Social media (Twitter, Facebook, Google+, etc) operates under the real-time logic of “share what’s on your mind NOW” bite-sized communication. It favors non-reflective pronouncements and emotional rants, and abhors the slow-down-let’s-think-about-this mindset which might cause someone to (heaven forbid) think twice about posting an update. As a result, people are frequently tweeting before they think about the ramifications. High-profile politicians are not immune (think Anthony Weiner), nor are celebrities (Chris Brown, Glenn Beck, etc).
Even prominent evangelicals like pastor John Piper have unleashed questionable tweets, such as the infamous “Farewell, Rob Bell” missive, or his more recent “five-year-olds who find sex boring” tweet.
Then there was Mark Driscoll’s recent Facebook post about effeminate worship leaders, which set off a firestorm after Rachel Held Evan’s took him to task in a well-circulated blog post.
What’s going on here?
It seems clear that social media is particularly gaffe-prone. And it also seems clear that anyone on social media needs to try harder to slow down and think through what they will communicate on these platforms.
Though social media certainly lends itself to a sort of on-the-fly pontificating, it’s a much more effective tool when exercised with restraint and bolstered by some semblance of strategy and big-picture thinking. In the same way that you would read and re-read an important email to one person, is it too much to ask to read and re-read a tweet or Facebook status update that goes out to hundreds or thousands?
Poorly thought-out messages on social media can do severe damage, both to the sender and to the many receivers who happen to be scrolling through their feeds at any given moment. The impersonal, easy-as-1-2-3 nature of this sort of communication makes it easy to say wildly emotional, exaggerated, inflammatory things without feeling the sort of reticence one might feel in a more personal or face-to-face setting.
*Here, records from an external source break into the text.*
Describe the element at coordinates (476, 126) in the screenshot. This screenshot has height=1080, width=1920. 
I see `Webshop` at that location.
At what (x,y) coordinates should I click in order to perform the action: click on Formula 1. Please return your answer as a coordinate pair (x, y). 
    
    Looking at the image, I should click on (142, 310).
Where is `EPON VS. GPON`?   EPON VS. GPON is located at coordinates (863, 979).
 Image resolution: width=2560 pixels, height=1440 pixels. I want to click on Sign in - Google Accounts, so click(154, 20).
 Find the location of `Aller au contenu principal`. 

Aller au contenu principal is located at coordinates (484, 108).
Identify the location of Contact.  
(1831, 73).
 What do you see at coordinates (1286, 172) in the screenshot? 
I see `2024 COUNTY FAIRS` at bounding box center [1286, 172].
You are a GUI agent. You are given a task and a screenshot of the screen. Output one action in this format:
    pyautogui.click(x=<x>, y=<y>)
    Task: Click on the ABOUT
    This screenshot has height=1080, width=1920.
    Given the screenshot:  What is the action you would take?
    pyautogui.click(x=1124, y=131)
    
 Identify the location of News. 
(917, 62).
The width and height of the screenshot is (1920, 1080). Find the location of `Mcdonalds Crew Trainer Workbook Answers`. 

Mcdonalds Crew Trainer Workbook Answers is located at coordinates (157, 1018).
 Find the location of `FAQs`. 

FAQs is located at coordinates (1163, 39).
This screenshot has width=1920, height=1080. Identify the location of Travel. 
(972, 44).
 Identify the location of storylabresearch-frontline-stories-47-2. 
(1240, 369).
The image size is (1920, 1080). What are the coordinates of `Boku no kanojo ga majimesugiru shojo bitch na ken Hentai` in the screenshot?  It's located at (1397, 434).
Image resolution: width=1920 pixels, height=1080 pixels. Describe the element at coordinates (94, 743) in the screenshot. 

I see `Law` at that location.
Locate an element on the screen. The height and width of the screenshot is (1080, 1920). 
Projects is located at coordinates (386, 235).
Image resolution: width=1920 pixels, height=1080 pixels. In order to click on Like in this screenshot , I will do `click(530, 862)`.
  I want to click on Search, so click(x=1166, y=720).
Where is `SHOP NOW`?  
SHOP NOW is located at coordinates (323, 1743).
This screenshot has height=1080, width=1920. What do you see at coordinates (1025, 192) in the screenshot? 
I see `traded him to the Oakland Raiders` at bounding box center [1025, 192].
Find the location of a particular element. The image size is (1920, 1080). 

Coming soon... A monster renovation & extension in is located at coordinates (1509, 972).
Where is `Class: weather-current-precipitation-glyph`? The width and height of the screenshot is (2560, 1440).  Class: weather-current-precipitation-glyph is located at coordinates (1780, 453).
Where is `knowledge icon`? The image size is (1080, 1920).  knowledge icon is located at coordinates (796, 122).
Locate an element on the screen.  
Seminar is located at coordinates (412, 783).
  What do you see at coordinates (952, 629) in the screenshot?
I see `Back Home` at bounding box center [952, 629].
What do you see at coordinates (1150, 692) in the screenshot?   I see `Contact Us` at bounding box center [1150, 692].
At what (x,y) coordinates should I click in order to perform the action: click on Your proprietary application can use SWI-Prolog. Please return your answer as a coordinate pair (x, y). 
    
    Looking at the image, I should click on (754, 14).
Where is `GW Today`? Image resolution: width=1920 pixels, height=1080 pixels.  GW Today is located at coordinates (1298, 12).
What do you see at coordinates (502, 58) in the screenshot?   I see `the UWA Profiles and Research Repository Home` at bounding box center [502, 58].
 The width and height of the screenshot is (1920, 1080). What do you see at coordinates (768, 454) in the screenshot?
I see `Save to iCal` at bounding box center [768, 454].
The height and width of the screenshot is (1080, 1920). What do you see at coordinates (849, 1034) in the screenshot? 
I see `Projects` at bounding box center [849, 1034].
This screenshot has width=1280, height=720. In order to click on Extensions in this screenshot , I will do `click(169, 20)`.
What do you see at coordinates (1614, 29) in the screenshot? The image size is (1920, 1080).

And the required brevity of posts (140 characters or less on Twitter) makes it hard to communicate context or nuance.
This is not to say that one should refuse to use Twitter and other social media platforms to sound off on hot topics or to speak strongly about something. It can be done well. I just think we’d all be a bit better off if we had a more careful, deliberate approach… opting to not necessarily tweet every thought we have about any given thing, but to consider that sometimes saying nothing is better than squeezing an essay-length diatribe into a woefully truncated package and letting it loose on the world.